[Problem details]
Only some lines are wanted. Transcribe, exactly, the lines below from the line with "[Höhestraße 19, 61348" up to and including the line with "Gastronomía (179, 93)".

##### Stored data #####

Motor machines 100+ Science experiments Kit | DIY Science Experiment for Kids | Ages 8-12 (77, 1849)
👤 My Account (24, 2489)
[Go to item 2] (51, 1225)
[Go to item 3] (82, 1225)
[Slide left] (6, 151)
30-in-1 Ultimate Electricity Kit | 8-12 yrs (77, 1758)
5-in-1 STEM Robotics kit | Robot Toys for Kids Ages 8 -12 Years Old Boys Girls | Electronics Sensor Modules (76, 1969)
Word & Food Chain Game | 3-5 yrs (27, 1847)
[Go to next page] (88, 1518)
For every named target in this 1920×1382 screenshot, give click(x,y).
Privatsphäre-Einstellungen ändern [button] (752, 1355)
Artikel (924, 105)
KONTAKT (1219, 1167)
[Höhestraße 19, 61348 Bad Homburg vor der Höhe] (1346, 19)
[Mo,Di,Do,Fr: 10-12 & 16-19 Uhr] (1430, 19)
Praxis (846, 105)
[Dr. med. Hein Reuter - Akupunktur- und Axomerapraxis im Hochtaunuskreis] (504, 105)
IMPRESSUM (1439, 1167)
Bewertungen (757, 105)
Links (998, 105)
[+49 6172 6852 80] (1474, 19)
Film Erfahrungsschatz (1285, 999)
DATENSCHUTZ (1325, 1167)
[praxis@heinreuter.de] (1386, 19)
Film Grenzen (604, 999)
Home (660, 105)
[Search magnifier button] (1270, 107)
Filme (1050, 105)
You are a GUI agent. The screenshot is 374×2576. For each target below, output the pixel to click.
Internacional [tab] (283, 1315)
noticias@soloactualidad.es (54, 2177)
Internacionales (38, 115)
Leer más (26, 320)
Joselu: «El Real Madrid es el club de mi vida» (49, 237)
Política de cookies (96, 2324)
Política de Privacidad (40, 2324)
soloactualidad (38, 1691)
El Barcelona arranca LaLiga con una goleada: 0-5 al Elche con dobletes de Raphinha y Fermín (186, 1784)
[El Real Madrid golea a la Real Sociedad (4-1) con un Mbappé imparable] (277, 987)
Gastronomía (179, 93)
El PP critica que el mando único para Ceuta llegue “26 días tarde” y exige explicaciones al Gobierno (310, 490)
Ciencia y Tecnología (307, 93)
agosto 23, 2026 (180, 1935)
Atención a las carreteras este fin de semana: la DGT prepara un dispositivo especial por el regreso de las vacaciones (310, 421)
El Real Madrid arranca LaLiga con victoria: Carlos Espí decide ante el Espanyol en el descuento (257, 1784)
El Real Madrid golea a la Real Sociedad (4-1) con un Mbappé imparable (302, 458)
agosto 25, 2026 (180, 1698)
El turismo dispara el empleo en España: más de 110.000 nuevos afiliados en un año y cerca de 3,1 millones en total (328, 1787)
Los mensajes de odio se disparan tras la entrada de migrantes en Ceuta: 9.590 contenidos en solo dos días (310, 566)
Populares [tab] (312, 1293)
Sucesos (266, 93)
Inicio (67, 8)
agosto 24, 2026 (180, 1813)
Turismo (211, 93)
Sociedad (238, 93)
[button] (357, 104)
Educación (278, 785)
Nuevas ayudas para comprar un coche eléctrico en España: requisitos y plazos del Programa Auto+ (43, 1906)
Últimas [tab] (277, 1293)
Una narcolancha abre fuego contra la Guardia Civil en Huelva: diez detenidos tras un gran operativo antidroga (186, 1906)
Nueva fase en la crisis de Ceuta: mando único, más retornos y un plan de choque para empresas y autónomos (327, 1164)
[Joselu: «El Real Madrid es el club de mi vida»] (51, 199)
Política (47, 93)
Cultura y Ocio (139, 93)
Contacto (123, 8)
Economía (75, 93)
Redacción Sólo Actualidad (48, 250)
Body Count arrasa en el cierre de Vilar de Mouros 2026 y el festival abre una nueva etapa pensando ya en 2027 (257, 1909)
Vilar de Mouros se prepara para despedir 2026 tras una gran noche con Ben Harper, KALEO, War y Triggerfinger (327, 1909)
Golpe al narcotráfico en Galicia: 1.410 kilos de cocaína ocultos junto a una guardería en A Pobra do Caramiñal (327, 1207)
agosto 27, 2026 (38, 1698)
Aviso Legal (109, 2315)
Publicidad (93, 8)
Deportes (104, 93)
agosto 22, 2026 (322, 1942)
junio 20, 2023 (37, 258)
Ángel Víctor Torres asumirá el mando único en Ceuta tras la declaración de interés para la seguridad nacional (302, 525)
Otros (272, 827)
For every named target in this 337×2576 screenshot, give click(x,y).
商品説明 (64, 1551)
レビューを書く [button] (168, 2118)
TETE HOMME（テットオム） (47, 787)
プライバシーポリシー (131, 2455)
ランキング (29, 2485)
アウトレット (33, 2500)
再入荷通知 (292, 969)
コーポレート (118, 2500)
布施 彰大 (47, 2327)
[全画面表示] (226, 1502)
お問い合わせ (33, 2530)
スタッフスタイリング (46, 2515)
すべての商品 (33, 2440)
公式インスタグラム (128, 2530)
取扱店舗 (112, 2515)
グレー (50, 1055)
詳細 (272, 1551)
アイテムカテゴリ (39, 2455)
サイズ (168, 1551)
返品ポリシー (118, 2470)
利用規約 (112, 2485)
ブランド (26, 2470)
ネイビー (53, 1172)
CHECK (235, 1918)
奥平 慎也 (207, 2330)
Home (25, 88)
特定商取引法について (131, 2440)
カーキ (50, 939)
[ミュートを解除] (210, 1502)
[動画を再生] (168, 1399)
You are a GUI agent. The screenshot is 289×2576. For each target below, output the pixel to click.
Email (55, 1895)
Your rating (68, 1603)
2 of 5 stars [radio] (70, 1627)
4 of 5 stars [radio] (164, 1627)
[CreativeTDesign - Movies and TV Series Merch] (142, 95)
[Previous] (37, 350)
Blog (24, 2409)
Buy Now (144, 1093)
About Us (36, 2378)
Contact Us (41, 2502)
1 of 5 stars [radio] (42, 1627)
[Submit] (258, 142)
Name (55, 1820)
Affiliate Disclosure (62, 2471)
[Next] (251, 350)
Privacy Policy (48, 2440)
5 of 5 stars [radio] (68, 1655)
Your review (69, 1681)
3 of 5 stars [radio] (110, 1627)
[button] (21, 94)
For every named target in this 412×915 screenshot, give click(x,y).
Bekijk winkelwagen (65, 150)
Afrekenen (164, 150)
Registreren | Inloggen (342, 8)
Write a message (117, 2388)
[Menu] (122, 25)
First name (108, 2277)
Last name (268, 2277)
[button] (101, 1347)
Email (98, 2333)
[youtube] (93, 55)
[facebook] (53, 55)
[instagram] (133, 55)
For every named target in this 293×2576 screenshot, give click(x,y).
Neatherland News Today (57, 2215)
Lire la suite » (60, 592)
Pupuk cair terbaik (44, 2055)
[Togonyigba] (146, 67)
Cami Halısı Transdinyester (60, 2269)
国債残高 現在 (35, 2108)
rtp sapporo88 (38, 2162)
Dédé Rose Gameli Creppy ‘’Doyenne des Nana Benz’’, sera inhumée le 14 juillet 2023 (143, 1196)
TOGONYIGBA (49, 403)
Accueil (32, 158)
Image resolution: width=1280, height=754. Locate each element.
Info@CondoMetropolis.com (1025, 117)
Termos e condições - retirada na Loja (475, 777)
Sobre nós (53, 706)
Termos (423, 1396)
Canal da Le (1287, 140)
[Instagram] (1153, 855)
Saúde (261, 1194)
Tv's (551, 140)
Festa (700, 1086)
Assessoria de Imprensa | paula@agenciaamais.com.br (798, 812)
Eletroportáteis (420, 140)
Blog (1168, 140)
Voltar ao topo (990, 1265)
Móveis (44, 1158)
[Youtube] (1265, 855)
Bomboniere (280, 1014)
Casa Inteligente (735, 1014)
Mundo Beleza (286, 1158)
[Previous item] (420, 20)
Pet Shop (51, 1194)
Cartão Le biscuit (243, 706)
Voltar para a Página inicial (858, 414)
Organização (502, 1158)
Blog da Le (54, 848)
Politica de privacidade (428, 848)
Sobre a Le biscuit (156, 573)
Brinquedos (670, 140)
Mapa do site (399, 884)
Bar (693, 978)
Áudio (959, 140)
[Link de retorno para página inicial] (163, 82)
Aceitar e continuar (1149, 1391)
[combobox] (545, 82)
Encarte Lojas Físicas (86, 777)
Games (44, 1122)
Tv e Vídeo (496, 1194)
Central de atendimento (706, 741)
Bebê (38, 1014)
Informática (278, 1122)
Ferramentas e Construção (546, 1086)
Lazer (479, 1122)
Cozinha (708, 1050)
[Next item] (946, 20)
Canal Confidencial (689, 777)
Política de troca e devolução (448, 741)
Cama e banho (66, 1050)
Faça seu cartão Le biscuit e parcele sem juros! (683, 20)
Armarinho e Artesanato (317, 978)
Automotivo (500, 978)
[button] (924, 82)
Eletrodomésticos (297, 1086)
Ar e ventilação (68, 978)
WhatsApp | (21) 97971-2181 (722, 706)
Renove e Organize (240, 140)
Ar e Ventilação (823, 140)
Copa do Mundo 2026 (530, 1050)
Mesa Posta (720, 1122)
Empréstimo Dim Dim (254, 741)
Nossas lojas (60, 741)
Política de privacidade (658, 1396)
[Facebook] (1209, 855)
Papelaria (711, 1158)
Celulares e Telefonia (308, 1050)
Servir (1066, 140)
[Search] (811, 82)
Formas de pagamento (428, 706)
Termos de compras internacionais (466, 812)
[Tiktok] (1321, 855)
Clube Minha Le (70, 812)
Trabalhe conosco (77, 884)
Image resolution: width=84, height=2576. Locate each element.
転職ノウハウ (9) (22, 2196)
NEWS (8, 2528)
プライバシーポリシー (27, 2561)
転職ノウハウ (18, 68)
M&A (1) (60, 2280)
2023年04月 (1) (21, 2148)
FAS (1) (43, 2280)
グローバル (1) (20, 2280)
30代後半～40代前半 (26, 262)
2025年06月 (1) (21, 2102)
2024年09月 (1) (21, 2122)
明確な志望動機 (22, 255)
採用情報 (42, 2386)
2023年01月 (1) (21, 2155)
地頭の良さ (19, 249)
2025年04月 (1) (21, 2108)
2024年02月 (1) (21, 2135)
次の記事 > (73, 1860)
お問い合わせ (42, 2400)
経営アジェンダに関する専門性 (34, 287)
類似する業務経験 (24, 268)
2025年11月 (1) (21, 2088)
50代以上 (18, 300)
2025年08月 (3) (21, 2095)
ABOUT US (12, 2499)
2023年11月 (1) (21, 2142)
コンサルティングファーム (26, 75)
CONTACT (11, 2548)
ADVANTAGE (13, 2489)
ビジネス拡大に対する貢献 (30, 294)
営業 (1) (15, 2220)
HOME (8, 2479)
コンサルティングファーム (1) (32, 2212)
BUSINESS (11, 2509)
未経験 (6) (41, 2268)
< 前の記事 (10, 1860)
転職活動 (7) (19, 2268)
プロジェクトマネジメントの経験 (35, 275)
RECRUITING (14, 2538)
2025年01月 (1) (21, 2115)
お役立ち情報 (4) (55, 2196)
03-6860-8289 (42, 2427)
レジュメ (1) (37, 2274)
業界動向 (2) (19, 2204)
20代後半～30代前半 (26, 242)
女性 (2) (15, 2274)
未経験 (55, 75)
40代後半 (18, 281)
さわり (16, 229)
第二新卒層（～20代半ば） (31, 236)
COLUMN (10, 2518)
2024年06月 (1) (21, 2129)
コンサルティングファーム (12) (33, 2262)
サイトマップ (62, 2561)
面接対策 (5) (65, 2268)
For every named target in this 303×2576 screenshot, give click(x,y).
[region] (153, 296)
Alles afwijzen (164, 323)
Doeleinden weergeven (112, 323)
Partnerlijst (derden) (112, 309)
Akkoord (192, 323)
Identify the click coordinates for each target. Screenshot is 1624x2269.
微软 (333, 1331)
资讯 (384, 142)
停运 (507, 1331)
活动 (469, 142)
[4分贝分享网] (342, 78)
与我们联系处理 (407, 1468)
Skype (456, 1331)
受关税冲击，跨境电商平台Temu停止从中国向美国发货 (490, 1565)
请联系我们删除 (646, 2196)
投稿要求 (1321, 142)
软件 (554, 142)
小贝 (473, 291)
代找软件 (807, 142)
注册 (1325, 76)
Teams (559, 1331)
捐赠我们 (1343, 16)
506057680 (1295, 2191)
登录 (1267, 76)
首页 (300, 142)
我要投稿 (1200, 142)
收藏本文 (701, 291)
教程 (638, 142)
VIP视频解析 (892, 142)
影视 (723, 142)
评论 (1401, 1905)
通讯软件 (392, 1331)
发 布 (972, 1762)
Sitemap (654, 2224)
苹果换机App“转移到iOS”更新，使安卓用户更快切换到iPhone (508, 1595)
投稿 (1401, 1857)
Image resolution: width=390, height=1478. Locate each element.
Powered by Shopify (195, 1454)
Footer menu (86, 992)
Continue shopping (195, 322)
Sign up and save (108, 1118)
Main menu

#####

[Answer space]
[Höhestraße 19, 61348 Bad Homburg vor der Höhe] (1346, 19)
[Mo,Di,Do,Fr: 10-12 & 16-19 Uhr] (1430, 19)
Praxis (846, 105)
[Dr. med. Hein Reuter - Akupunktur- und Axomerapraxis im Hochtaunuskreis] (504, 105)
IMPRESSUM (1439, 1167)
Bewertungen (757, 105)
Links (998, 105)
[+49 6172 6852 80] (1474, 19)
Film Erfahrungsschatz (1285, 999)
DATENSCHUTZ (1325, 1167)
[praxis@heinreuter.de] (1386, 19)
Film Grenzen (604, 999)
Home (660, 105)
[Search magnifier button] (1270, 107)
Filme (1050, 105)
You are a GUI agent. The screenshot is 374×2576. For each target below, output the pixel to click.
Internacional [tab] (283, 1315)
noticias@soloactualidad.es (54, 2177)
Internacionales (38, 115)
Leer más (26, 320)
Joselu: «El Real Madrid es el club de mi vida» (49, 237)
Política de cookies (96, 2324)
Política de Privacidad (40, 2324)
soloactualidad (38, 1691)
El Barcelona arranca LaLiga con una goleada: 0-5 al Elche con dobletes de Raphinha y Fermín (186, 1784)
[El Real Madrid golea a la Real Sociedad (4-1) con un Mbappé imparable] (277, 987)
Gastronomía (179, 93)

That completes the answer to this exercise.